++++ Data extracts ++++

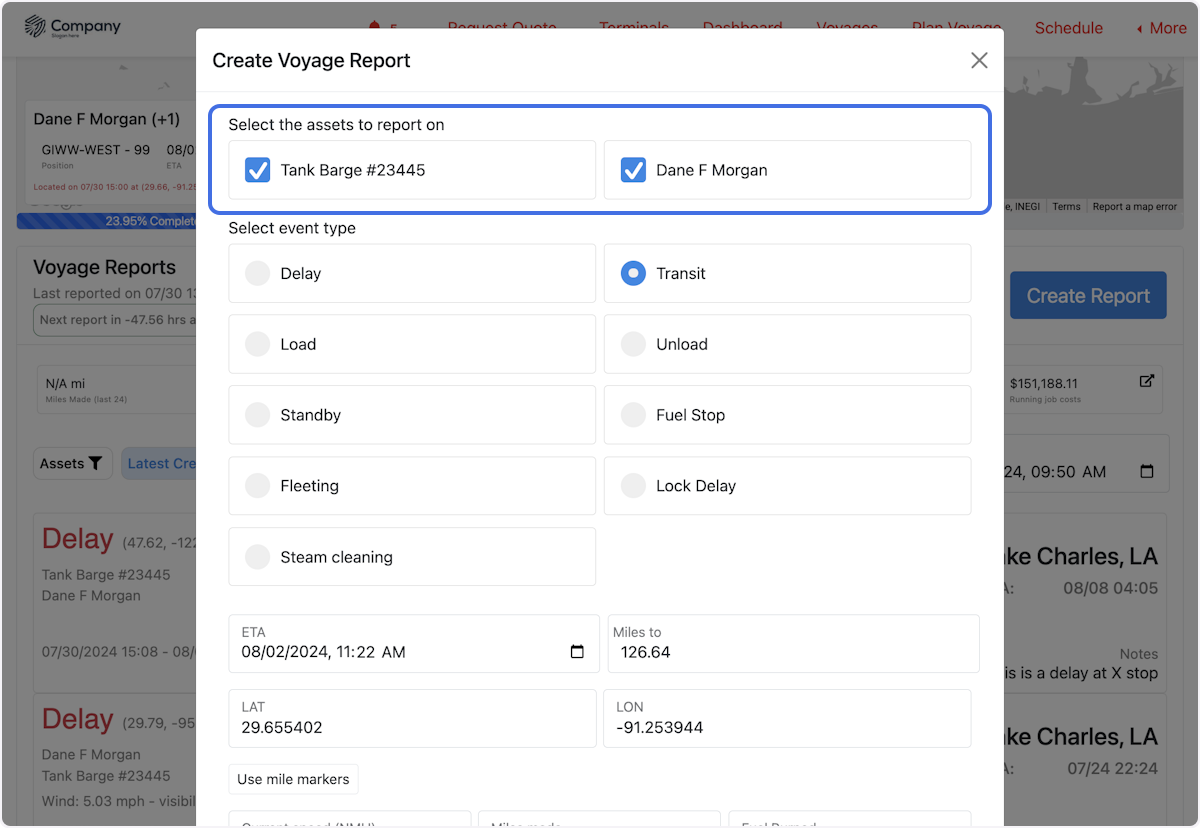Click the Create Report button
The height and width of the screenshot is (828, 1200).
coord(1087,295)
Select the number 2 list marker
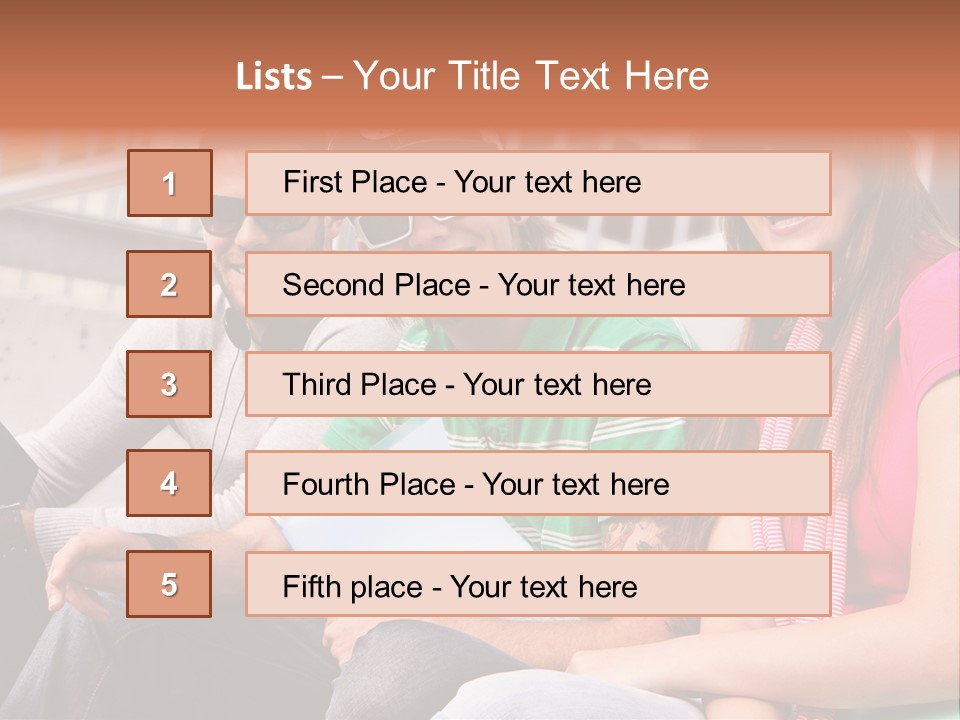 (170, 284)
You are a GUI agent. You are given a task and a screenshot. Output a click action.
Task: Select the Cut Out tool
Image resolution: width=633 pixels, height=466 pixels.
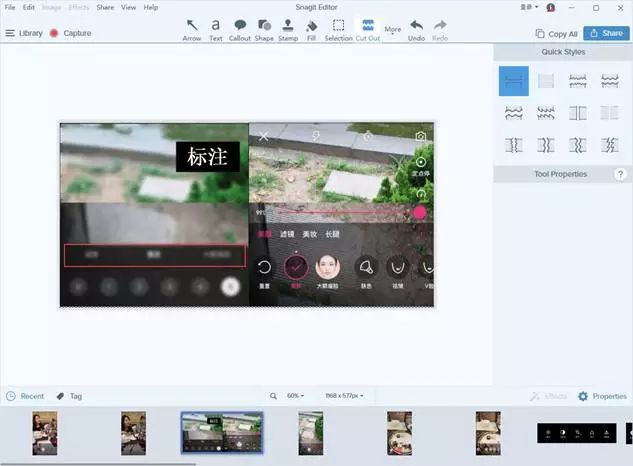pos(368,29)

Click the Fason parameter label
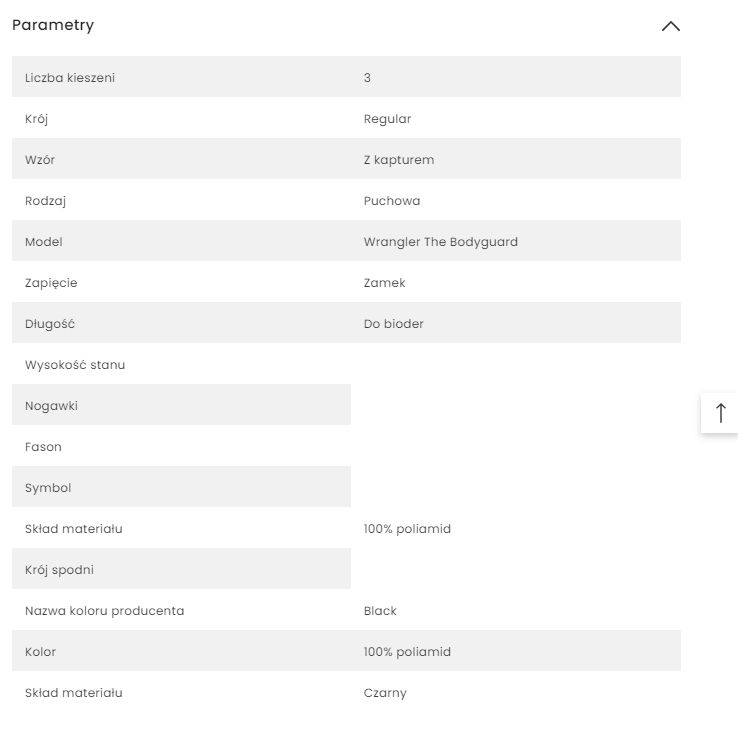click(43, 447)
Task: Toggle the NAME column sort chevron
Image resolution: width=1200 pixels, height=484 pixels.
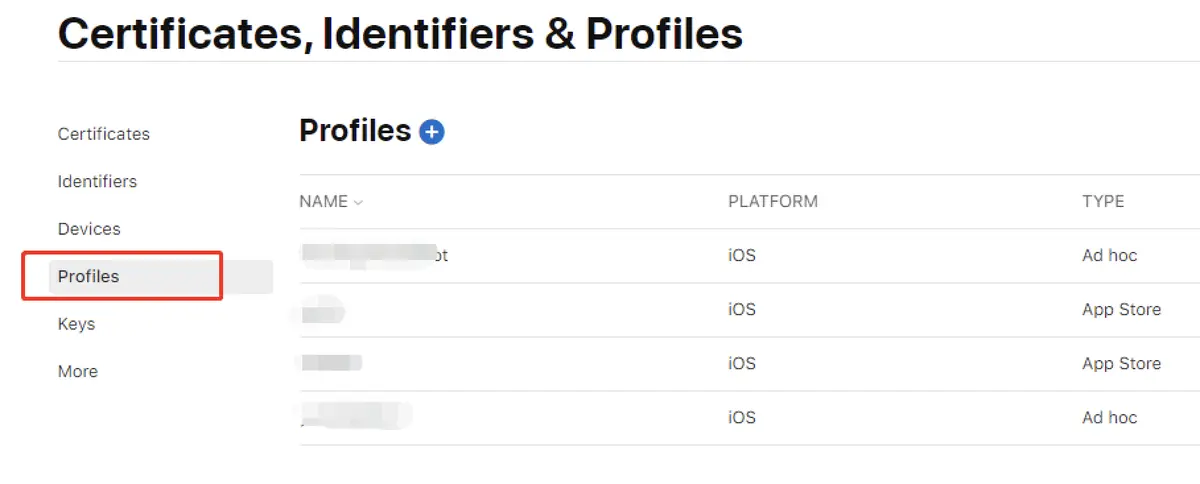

++++

### Try it
Beginning at the line with "Image resolution: width=633" and ending at the last line of the listing above, retype each line exactly, including those two lines. Leave the pictures out.

### Response to this exercise
Image resolution: width=633 pixels, height=466 pixels.
pos(368,29)

Click the Fason parameter label
click(43, 447)
Task: Toggle the NAME column sort chevron
Image resolution: width=1200 pixels, height=484 pixels.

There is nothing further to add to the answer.